STATED GOAL 1 — Translate this sentence from the aquarium lighting thread into Spanish: "I have seen some tanks in this forum and the colors really pop out, absolutely stunning."

##### TEXT EXTRACT

# Lights - K temperature, Lumens Wattage etc etc



## Fishy_Cichlid (Aug 4, 2011)

As a owner of a aquarium, what would I want in my lighting. To name a few :
1. Bright light to show the color of my fish
2. Should not reflect off water surface or dust
3. Should not produce much heat
4. Should not cause distress to the fish

But with so many terminology like K temperature, Lumens, wattage etc I get totally confused. Can someone explain how it will affect the lighting ?
Also, does higher wattage mean more light ?
I know that as we move upwards from 10000K, the lights get bluish, then howcome some products say Marine *white* 14000K ?


----------



## 13razorbackfan (Sep 28, 2011)

Fishy_Cichlid said:


> As a owner of a aquarium, what would I want in my lighting. To name a few :
> 1. Bright light to show the color of my fish
> 2. Should not reflect off water surface or dust
> 3. Should not produce much heat
> ...


I think 14000k would look white to my eyes. Some people may be different but when I look at my t5's with just using the 10000k without the actinic's it looks more yellow but with the actinics it looks more white. So I could see how they could call 14000k white. What kind of lights are you looking at?


----------



## Fishy_Cichlid (Aug 4, 2011)

I wish I didnt have to know these terms but then !!!!!!

Look, what I want is nice bright light, so that the true colors pop up and also I want less reflection from the water & dust and also  that the light should reach the bottom of my aquarium and also  it should not get hot and also :lol: it should be something really spectacular and also  should be cheap and also :zz: any viewer should be dazzled by the light display.

Hahaha, I know I am asking for too much. But if wishes were horses, thats what I would want. And yes, not to forget, I actually have very little money in my pocket. :lol: :lol: :lol:

I have seen some tanks in this forum and the colors really pop out, absolutely stunning. Now, if I say that to any of my light shop owners, they will give me a 40W, 3500K, 2000 Lumen, 60CRI tube. That would really make me very upset. So, I am being forced to understand these terms.

Basically, I would want to know -
(1) If I just put on a 14000K light, what will be the color of my sandy tank ?

##########
##### ENTRIES

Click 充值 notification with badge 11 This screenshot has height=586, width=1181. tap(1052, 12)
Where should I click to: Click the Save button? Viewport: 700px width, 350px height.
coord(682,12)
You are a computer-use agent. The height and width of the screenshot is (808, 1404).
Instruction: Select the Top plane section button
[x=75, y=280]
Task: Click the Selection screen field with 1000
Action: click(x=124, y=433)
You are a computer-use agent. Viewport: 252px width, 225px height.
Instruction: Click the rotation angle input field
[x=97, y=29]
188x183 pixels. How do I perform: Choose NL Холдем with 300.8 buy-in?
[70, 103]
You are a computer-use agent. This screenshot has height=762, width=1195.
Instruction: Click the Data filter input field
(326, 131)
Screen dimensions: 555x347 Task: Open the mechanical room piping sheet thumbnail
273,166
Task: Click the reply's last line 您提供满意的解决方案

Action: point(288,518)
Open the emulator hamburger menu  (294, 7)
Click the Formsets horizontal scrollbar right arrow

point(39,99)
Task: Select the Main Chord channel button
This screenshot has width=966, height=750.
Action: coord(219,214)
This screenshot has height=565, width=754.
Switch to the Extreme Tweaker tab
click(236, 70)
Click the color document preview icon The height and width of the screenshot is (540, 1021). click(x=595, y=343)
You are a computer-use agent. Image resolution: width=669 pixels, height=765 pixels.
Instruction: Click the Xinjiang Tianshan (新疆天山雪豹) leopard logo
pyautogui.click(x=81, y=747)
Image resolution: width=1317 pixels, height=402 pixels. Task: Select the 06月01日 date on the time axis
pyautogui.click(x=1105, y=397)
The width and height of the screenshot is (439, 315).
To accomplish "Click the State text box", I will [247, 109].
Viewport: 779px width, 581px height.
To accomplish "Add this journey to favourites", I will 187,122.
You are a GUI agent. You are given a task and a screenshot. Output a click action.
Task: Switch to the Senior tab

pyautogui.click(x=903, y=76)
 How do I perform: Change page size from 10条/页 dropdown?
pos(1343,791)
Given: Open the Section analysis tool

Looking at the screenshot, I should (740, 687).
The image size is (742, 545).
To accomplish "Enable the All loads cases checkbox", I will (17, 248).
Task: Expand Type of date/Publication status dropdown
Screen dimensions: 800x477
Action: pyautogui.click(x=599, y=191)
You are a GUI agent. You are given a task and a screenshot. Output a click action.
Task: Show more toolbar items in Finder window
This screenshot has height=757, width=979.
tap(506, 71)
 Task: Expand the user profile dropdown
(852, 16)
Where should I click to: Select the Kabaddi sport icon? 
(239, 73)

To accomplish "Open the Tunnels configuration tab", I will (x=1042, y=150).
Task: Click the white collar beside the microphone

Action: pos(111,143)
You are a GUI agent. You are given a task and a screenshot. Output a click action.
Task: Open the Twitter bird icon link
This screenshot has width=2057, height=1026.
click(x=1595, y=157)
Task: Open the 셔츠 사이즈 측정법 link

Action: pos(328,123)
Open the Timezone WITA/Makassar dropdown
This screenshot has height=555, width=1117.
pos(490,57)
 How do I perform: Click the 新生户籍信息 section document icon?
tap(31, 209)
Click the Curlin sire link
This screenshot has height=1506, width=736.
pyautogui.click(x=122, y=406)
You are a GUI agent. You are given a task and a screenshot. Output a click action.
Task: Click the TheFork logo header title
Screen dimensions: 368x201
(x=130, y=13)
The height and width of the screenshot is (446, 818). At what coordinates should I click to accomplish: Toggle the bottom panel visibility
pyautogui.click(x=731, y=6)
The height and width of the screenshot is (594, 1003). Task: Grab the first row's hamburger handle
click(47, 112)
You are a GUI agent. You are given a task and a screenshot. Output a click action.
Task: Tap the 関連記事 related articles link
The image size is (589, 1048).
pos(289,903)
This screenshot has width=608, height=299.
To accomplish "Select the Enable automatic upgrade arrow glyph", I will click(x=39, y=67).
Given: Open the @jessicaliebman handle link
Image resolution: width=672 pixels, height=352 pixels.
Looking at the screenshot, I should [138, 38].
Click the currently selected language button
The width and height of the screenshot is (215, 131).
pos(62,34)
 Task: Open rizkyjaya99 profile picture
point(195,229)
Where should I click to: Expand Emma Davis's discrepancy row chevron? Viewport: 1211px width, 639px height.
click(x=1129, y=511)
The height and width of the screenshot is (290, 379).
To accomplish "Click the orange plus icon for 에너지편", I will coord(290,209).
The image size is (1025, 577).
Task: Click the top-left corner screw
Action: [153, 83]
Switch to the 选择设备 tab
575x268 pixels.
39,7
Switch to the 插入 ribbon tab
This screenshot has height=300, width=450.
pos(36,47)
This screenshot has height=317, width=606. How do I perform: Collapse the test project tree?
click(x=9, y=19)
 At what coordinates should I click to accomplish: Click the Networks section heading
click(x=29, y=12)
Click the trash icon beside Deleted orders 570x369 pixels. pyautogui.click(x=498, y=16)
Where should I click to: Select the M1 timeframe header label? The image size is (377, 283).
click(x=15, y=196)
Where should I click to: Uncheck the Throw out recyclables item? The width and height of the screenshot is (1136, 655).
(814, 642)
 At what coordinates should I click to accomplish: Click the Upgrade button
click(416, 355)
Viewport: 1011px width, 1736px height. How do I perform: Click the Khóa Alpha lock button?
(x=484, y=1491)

##########

STATED GOAL 2 — Show each line of the rows above that contains the word "date".

WRITTEN REPLY 1 — He visto algunos acuarios en este foro y los colores realmente resaltan; son absolutamente impresionantes.

WRITTEN REPLY 2 —
Image resolution: width=1317 pixels, height=402 pixels. Task: Select the 06月01日 date on the time axis
Task: Expand Type of date/Publication status dropdown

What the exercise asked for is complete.